Higher FMS viral loads, but not those discovered by NPS, were shown to be substantially correlated with both ISARIC mortality and deterioration scores in multivariable analyses.
The NPS viral load between people with mild, moderate, and severe illness shows little variation, according to other investigations. As the viral load transfers to the lower respiratory tract, NPSdetected viral loads in COVID-19 patients rapidly decline in the upper airways in those with increasing disease severity. Surfactant protein A, which we have previously found in FMS samples, suggests that FMS is likely to capture at least some of its material from the lower respiratory tract.
This characteristic offers a plausible explanation for why, in contrast to NPS, which does not have higher FMS viral loads found here are linked with higher ISARIC scores and subsequently predicted higher illness severity. Despite the need for bigger, more rigorously powered investigations, FMS may play a part in the early detection of those who are at risk of worsening, hospitalization, and mortality.
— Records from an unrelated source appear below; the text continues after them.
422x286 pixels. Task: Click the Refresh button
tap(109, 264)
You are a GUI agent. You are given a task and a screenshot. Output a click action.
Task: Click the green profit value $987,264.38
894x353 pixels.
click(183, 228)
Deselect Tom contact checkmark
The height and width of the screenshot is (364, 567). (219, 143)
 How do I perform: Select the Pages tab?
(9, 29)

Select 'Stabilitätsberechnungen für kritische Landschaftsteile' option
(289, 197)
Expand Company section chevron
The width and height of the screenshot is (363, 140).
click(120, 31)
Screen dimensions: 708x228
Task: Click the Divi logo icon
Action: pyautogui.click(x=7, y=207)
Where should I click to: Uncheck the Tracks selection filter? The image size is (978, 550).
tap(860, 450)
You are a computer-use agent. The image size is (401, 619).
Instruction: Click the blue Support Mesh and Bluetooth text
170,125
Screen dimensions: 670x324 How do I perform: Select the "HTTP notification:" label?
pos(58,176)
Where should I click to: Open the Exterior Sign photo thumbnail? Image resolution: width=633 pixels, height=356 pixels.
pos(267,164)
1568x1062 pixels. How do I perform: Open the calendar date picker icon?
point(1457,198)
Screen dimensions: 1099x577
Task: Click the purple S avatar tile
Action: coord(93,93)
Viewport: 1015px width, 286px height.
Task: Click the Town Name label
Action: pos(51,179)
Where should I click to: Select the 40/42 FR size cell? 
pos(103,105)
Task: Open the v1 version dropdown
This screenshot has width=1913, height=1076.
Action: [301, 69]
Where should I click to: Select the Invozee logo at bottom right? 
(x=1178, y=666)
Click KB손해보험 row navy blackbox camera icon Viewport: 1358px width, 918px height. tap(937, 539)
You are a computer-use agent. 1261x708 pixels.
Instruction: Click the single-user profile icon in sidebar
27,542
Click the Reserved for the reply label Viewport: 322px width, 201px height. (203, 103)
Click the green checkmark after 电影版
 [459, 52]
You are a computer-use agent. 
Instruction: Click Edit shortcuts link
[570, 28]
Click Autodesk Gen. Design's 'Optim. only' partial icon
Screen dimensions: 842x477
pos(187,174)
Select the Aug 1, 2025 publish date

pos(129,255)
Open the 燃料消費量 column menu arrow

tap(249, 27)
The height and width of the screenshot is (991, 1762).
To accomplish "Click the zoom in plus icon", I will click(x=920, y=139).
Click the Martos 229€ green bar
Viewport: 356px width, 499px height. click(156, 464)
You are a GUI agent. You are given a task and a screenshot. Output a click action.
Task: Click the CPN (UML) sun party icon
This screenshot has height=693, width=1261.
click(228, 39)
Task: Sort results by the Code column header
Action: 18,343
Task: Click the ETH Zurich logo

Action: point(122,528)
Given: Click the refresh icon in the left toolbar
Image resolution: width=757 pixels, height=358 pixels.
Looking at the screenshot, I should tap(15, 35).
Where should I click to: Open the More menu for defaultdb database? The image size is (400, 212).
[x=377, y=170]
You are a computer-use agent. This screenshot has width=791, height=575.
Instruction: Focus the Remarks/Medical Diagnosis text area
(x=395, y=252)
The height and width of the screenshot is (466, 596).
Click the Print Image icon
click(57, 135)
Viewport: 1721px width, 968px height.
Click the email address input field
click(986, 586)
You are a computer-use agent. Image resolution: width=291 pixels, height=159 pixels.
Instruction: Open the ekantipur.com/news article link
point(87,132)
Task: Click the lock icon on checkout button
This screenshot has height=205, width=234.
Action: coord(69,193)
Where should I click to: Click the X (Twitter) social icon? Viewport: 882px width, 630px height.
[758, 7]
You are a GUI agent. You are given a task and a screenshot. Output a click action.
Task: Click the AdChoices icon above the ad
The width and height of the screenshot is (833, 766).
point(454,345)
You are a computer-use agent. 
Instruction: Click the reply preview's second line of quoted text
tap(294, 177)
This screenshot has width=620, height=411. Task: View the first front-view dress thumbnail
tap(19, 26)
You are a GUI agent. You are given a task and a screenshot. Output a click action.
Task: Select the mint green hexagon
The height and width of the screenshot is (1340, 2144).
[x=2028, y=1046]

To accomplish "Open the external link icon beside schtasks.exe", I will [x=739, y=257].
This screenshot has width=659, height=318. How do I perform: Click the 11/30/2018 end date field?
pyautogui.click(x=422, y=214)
Face masks are frequently advised for preventing transmission from source patients, and as a result, society has come to accept them. Our approach is low-cost, straightforward, and simple to repeat. Infection control and the early start of life-saving therapy for those who arrive at the hospital could benefit from the potential detection of infected individuals or those who may go on to acquire the serious disease. For instance, as supplementary infection control measures, FMS might be given to patients in the waiting areas of emergency facilities, clinics, or offices, and the PVA strips could be taken out for normal processing in laboratories.
Finally, we propose a novel, clinically acceptable method for detecting and measuring breathed SARS-CoV-2 in hospitalized COVID-19 patients. Exhaled viral load, clinical presentation, and the is most contagious.